Why do Underwriters feel the need to play GOD?
The mortgage lending world has gone through many changes since 2007. In the lending side, we still constantly face changes in trying to educate others as to today's realities.
While real estates agents and borrowers may not agree, all of Ellie's issues below are all very valid requests to comply with agency (i.e. Fannie Mae, Freddie Mac, FHA, VA) guidelines. Unless it is a portfolio loan, all lenders underwrite to the standards of the agencies as well as the Secondary Market. Unless the loan is salable on the Secondary Market, the lender is not going to fund it.
In order to use any type of income to qualify, it must be deemed reasonable and consistent to continue at least 36+ months. For disability income, temporary disability will generally not continue for 36+ months and therefore usually cannot be used. If the disability income is deemed to be permanent, then that does meet the 36+ month requirement and can be used as qualifying income.

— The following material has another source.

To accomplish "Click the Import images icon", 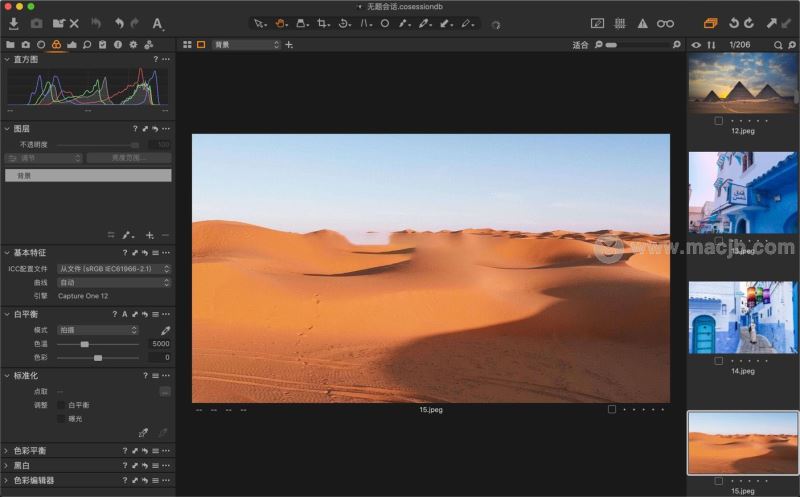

In this case, the wording makes all of the difference. To a lender, words like "temporary" and "permanent" are like "For Sale" and "Closed" to a real estate agent. They each have very different meanings.
Unless documentation, like a divorcee decree, is presented, then the underwriter has no way of knowing when a divorce actually occurred or the ages of any of the children born from it. Also, just because someone is divorced doesn't mean they did not later reconcile and have more children. Without birth certificates, child support agreements, or a divorce decree, the underwriter has no way of knowing a child's age. While child support generally ends at age 18 or when the child graduates college, alimony does not always have a time limit. The fact the husband remarried has no bearing on the situation. Unless the person receiving the child support remarries, then it can be paid out indefinitely regardless of whether or not the husband remarried.
The fact is that Underwriters do not play God. Instead, they work from factual data and not hearsay. If you were lending the money from your personal bank account, you would be asking for much more than a person's name and phone number then giving them a loan.
What is becoming painfully obvious is that some Underwriters seemed to have developed a God Complex. They are more than aware that the fate of a loan lies in their hands and they, in my lowly opinion, are asking for more insignificant information just to make life difficult.
For example: (This is my listing- we are now almost three weeks beyond the original settlement date)
The first requirement that has made the buyers agent head spin is the insistence on having the word PERMANENT added to the buyers medical condition. A mere "this patient will never be able to work again" was not sufficient. The buyer, who us obviously disabled was forced to run around after his Doctor to have a statement provided that his condition was indeed PERMANENT!!!!!
Task # 1 completed.......can we head to settlement?
Slow down Mr Buyer......there are a few more coming at you.
The Underwriter now needs his Divorce decree.......despite being married to his 2nd wife for 18 years......from his 1984 Divorce!
The third and last (hopefully)requirement is PROOF that the children from that 1st marriage no longer obligate him to pay child support.
DOES SHE HAVE ANY MATH SKILLS?
He divorced their Mother in 1984!
The two children in question now have children of their own!
The poor Buyer has had to jump through unnecessary and totally illogical hoops to appease. She wanted their birth certificates as proof. None of these requirements make any sense.
HOPEFULLY we can settle this home in the next few days unless the underwriter is going to require a full blown DNA test!